Two monumental angel sculptures loom over the façade of the main entrance, which leads into a spacious and commodious narthex or vestibule whose walls are lavishly lined with Notre Dame and Oriental marble on a base of Red Levanto, while the floor is paved in ceramic tiles. Beyond the narthex is the spacious and well-lit nave which can accommodate a congregation of up to 1,200 worshipers. To a height of ten feet above the floor and against the entire exterior wall a wainscot of rich American black walnut has been installed, a wood known for its exceptional beauty and sturdiness. The wainscot rests on top of a continuous base of Windham Verde Antique marble, and is indented by four confessionals and in the forward part of the nave four votive shrines that are set up against the wall. The aisles are paved in ceramic tiles while the pews are carved out of the same American black walnut.

The apse or sanctuary is enclosed behind a heavy rail of rich "breccia orientale" penetrated at regular intervals with a lattice of brilliant bronze. A floor of oriental and Florida deep rose marbles leads to the predella or platform of the church's dominant feature, the main altar. The church is designed to direct the eye to the central altar and its crucifix, set against a huge background or reredos of inlaid wood. The reredos was formed by inlaying some 25 precious woods on a foundation of Honduras mahogany rising to a height of 37 feet above the sanctuary floor as the setting for the huge crucifix, which is cut from a mammoth block of bluish-black Port D'Oro marble.

The main altar from which this featured crucifix arises is a permanent altar in the liturgical sense that it rests on its own foundation, as is required by Roman Catholic liturgical law.
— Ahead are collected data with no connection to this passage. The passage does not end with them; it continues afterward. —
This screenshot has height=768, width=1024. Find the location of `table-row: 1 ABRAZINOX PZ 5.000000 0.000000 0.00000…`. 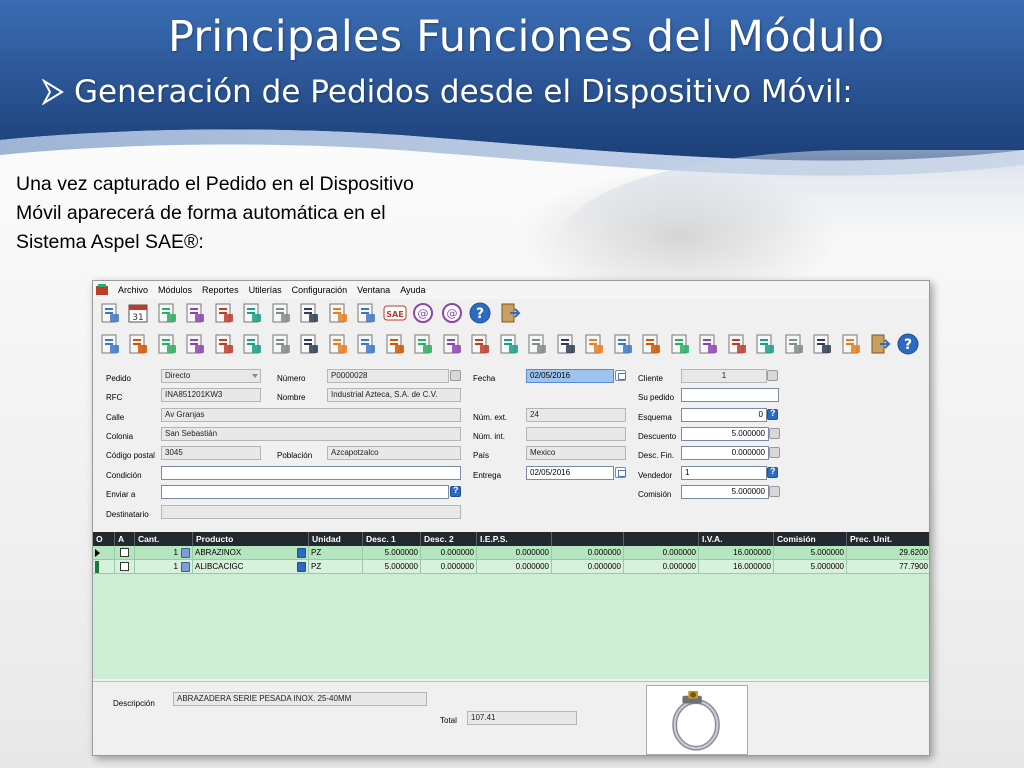

table-row: 1 ABRAZINOX PZ 5.000000 0.000000 0.00000… is located at coordinates (511, 553).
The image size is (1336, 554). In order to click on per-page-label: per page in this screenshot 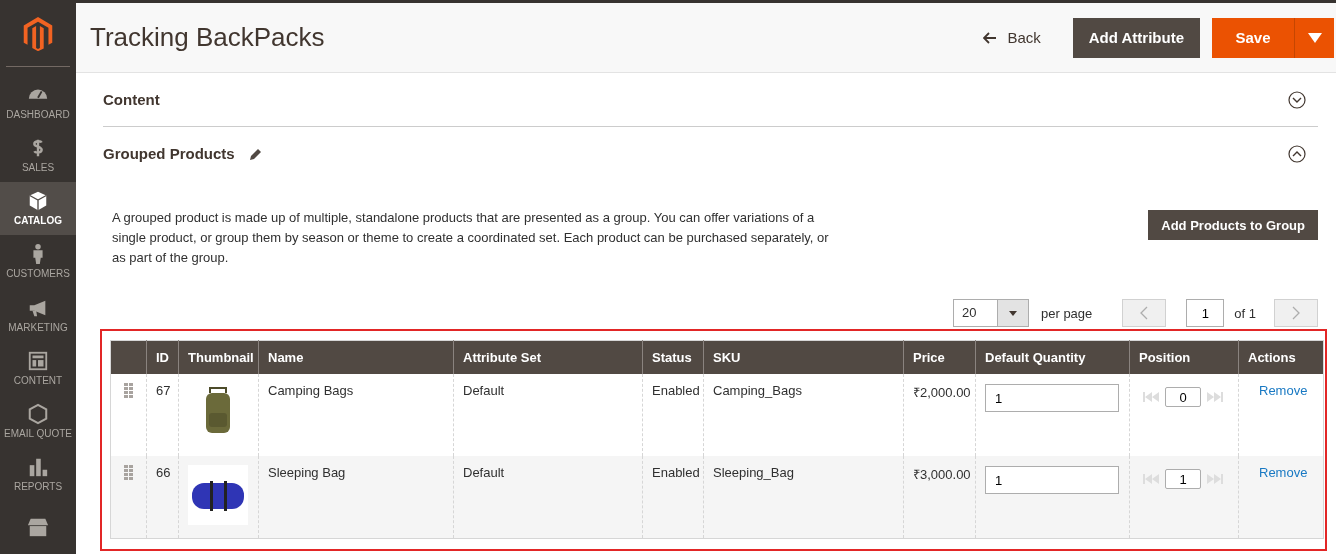, I will do `click(1067, 313)`.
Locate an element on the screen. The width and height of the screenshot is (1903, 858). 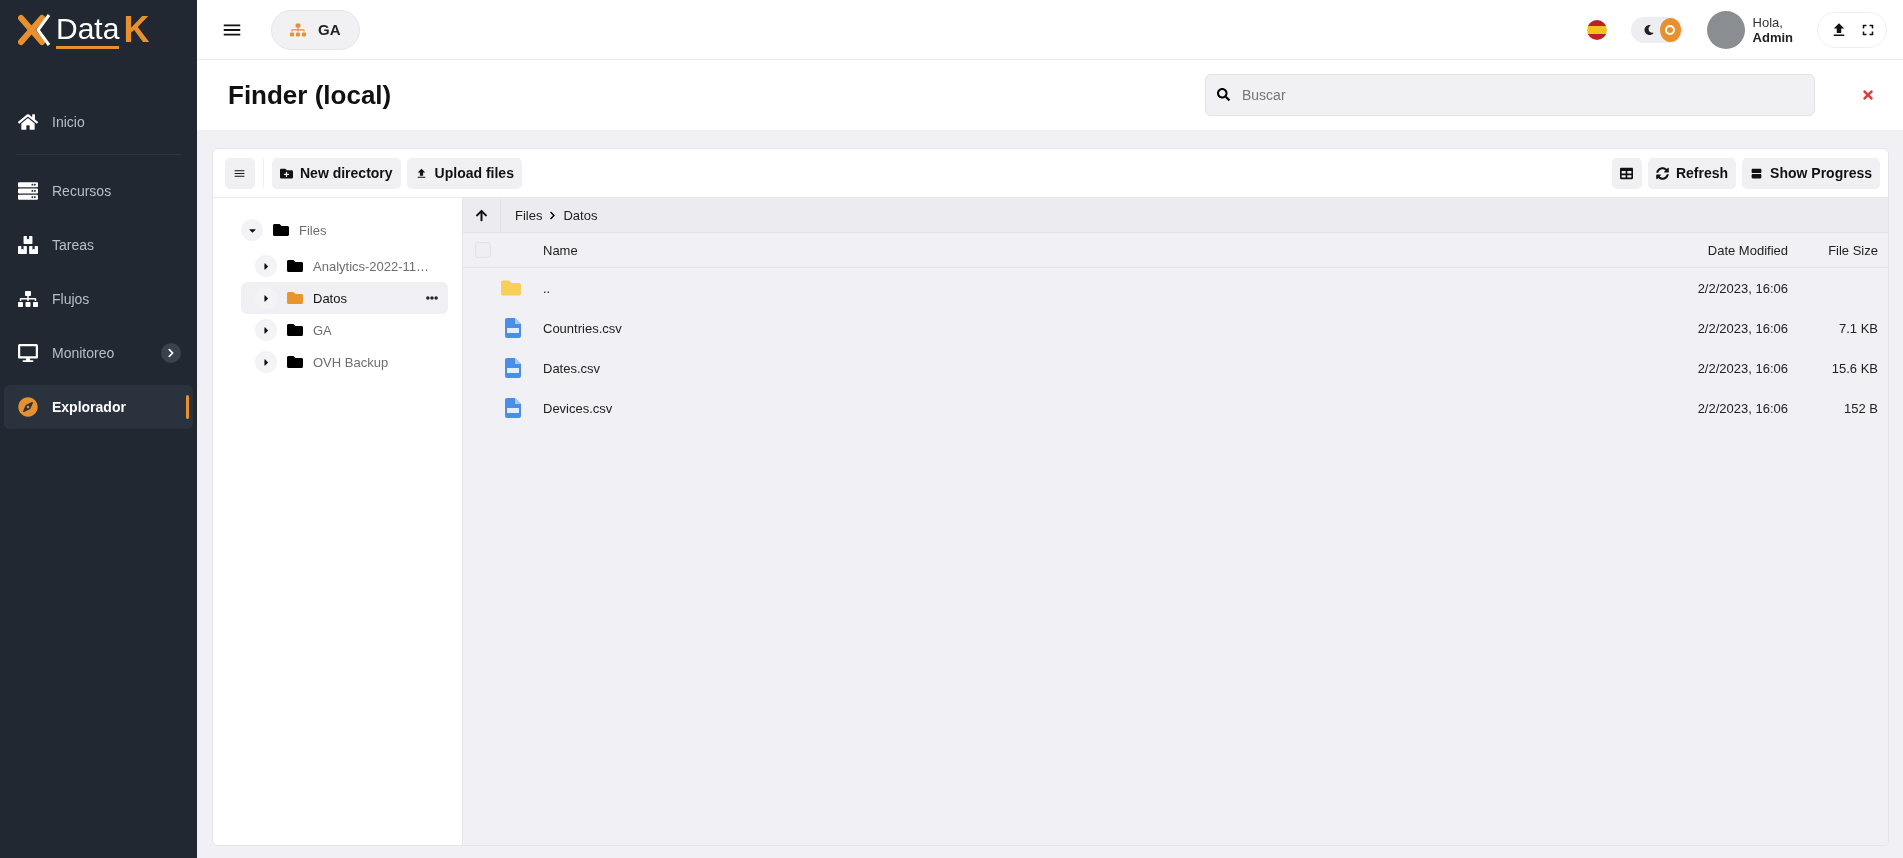
menu-icon-button is located at coordinates (240, 173).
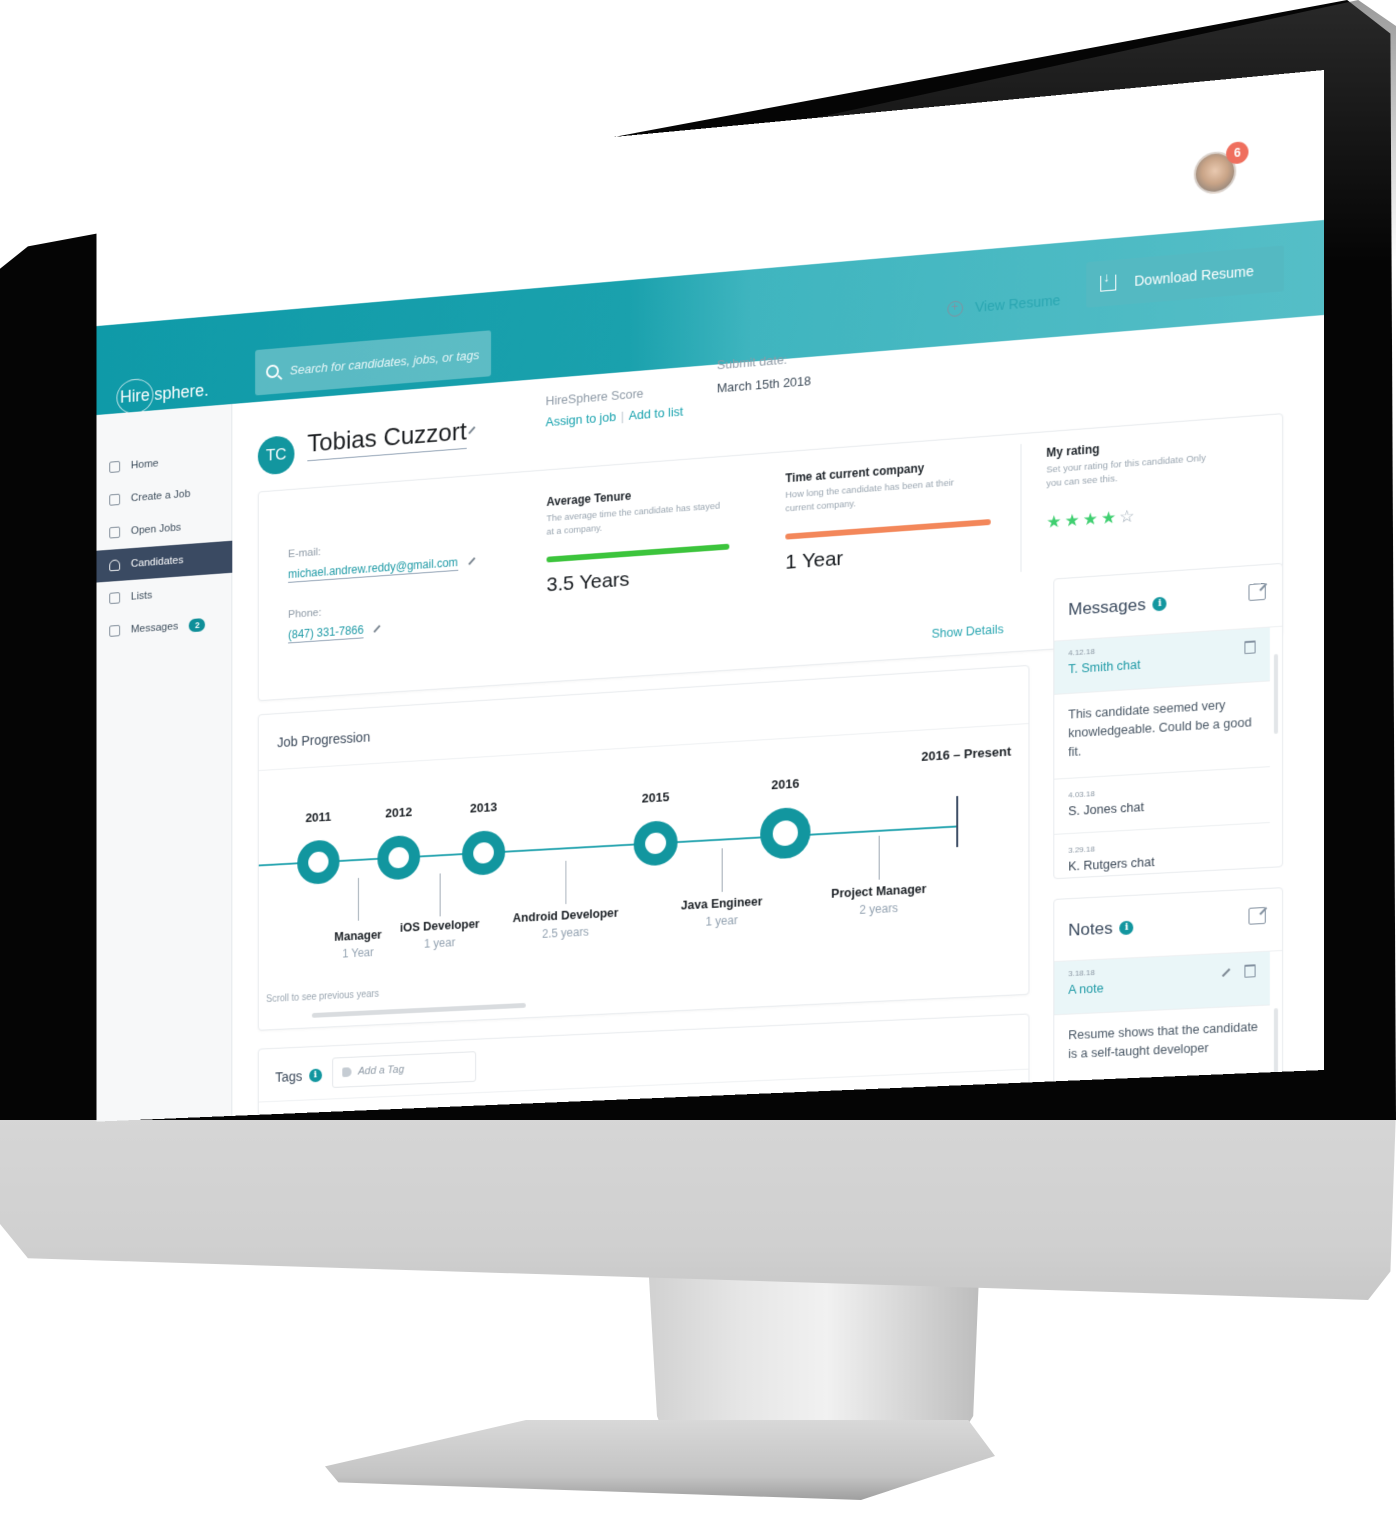  I want to click on avg-tenure-value: 3.5 Years, so click(588, 582).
The side, or votive altars are similarly constructed. The altar table rests on a predella or stylobate of Verde Nicoli stone, the top platform which is inlaid with red Verona and rose coral marbles. The sacrificial table or mensa is light colored pietra di Trani surmounted by a tabernacle of rose coral marbles. The votive or side altars conform and hence are in harmony with the principal altar, both in color and in form

The church's interior features a distinct historicizing Art Deco motif with a color scheme of light pastel tints, which includes the church's impressive stained glass windows. Although the church is filled with depictions of Polish saints and folkloric motifs, it is much more subdued in comparison to Chicago's more well-known Polish cathedrals. The church's most well-known asset, a set of mosaic Stations of the Cross that were executed in the Vatican City in Rome, line the sides of the building's interior. All of the furnishings of the church such as altars, pulpit and pews were executed from designs by the original architects at the expressed wish of Monsignor Czastka who was the pastor at St. Wenceslaus at that time in order to present a consistent and harmonious edifice.

The Purgatorial shrine was painted by Jan Henryk De Rosen who famously decorated the interior of the Armenian Cathedral in L'viv. Next to it is a recently installed figure of Santo Niño de Cebú, a devotion to the Child Jesus popular in the Philippines.

Much of the intricate painted ornamental designs that appeared throughout the church were not saved while painting during a recent renovation of the church because of a lack of parish funds.